A video the church posted of its Sunday service on May 9 shows Joshua in a red, button-down collared shirt, black bowtie, and light gray blazer at a pulpit a few feet away from the Reverend David Reed-Brown, who pauses frequently during his English sermon so Joshua can translate it into Swahili for the church’s many African congregants. Joshua’s native language is Swahili, but he can speak French, Lingala, Kinyarwanda, and Chichewa.

Asked about the service that day, Joshua happily explains that Congolese service takes place when the English one ends at noon, and then when that ends at 2 p.m., he heads to work at Madison Beach Hotel.

Joshua begins his work week on Wednesday, which he says is his favorite day of the week “because my kids are safe, my wife is home, and now I can go to work. I’m really free and I have that energy on Wednesday to go back to work.”

Sandra graduated from Gateway Community College and is a CNA at Yale New Haven Hospital. Their son, Eldad, is six and their daughter, Elsa, is about 18 months old. Joshua became a U.S. citizen in the summer of 2019 and Sandra will become one soon, Joshua says.

Joshua plans to return to Africa in November. A trip in April 2020 was canceled due to the pandemic. He plans to be a missionary and continue helping people, dividing his time however he can between Africa and the U.S. He and Sandra are working out the details.

Last May, from afar and with the help of others he lived with at Dzaleka Refugee Camp in Malawi, Joshua started Kabumba School in his birthplace of Bukavu, Democratic Republic of Congo. He contributed half of his Hilton award money to the school. The other half is going toward building a church in Malawi near Dzaleka Refugee Camp, and another school in Lubumbashi, the second-largest city in Democratic Republic of Congo.

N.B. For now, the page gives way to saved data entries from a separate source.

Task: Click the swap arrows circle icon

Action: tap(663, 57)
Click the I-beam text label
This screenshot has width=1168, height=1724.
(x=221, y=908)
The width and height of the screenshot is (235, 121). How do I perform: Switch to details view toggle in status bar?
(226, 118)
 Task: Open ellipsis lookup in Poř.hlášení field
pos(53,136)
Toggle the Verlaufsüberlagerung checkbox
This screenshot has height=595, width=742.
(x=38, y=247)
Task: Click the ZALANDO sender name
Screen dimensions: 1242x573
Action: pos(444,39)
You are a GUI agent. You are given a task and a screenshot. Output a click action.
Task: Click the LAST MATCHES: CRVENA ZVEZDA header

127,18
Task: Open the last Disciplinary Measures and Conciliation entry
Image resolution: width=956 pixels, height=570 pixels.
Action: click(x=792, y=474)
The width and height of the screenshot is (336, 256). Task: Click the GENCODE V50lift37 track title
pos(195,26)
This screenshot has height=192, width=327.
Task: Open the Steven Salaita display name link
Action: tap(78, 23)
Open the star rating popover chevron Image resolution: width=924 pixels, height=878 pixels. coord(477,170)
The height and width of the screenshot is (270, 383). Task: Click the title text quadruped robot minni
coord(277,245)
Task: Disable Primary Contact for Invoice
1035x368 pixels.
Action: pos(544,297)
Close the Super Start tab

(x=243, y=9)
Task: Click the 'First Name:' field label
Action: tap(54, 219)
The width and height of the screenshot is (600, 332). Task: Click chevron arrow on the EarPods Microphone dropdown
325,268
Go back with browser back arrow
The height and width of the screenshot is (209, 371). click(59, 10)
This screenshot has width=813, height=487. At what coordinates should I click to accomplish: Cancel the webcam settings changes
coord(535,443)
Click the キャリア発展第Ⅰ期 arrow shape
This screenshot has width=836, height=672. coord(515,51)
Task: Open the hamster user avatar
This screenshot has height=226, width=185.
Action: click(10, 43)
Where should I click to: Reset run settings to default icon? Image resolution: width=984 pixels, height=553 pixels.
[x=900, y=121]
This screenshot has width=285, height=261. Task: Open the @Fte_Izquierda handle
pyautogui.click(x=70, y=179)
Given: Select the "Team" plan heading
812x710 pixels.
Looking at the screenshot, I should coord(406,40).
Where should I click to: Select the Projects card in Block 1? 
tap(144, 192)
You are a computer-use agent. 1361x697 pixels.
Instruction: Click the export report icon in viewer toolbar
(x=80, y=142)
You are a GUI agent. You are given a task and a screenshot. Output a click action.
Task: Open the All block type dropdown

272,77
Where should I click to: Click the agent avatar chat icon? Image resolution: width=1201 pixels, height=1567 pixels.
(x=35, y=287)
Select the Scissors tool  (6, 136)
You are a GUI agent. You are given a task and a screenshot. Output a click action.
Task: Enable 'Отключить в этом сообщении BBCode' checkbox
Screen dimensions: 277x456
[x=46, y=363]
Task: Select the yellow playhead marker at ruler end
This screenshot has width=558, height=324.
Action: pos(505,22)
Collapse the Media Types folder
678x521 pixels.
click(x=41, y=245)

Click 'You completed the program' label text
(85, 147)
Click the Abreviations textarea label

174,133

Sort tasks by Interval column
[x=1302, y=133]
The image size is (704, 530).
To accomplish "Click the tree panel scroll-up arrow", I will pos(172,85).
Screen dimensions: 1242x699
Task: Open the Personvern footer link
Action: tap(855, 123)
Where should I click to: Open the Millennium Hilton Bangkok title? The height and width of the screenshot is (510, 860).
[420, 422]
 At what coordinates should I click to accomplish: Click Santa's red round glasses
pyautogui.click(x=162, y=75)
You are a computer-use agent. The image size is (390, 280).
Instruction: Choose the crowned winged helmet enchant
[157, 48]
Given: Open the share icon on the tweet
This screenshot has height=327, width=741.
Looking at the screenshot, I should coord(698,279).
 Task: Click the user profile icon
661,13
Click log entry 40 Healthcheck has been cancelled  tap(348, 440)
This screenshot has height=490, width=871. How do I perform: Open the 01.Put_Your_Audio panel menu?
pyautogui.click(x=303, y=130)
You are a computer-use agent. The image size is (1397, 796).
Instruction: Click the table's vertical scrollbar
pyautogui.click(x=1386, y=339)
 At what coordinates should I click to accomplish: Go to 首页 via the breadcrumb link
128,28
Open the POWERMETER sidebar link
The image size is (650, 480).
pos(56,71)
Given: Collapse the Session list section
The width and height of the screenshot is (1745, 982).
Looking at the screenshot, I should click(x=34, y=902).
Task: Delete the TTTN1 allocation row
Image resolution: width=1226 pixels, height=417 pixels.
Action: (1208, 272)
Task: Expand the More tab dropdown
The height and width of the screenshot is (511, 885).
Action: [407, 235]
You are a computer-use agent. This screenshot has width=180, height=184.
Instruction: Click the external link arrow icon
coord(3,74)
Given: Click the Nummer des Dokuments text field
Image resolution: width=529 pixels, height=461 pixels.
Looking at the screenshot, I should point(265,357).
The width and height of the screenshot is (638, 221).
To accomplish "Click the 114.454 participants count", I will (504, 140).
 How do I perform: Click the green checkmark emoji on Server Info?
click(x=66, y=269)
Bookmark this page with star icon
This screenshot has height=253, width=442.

Joshua marvels at how far he has come.

“I remember when I was a little kid, I’m passing in this place, I pass like this, I’m supposed to die. Now look, I’m in America!” he says. “I sleep, when I wake up, I can eat. I’m so happy, America has a lot of food!”

He reflects on the fact that he started as a dishwasher and is now a line cook working with an abundance of food he never dreamed of when he was a kid. Maybe for that reason, Joshua most enjoys cooking kids’ food like chicken nuggets, hotdogs, and hamburgers.

“It’s a dream how I can cook!” he says—his favorite food to eat? “Steak!”

Gratitude and Support

Asked if there’s anything else he wants readers to know, he says, “To thank so much First Baptist Church and Madison Beach Hotel. Mr. John [Mathers], the manager, he’s really a good person. He lets people know Joshua. I thank that man all my life. He’s a good person to me.”

As for the work he’s been recognized for, Joshua wants—needs—to do more.

“I need people to support my vision,” he says. “Really, I’m happy to be in America, I thank God to protect me, but for my vision to help people—widows, orphans in the village in Africa—I want to go far, but I need support. If I get support, I can do more than I’m doing. If we have money, we can have nice schools. We can have a nice house for those kids to live, and we can have transportation to go to meet those people in the village. So we need money and we need people who can support ideas.”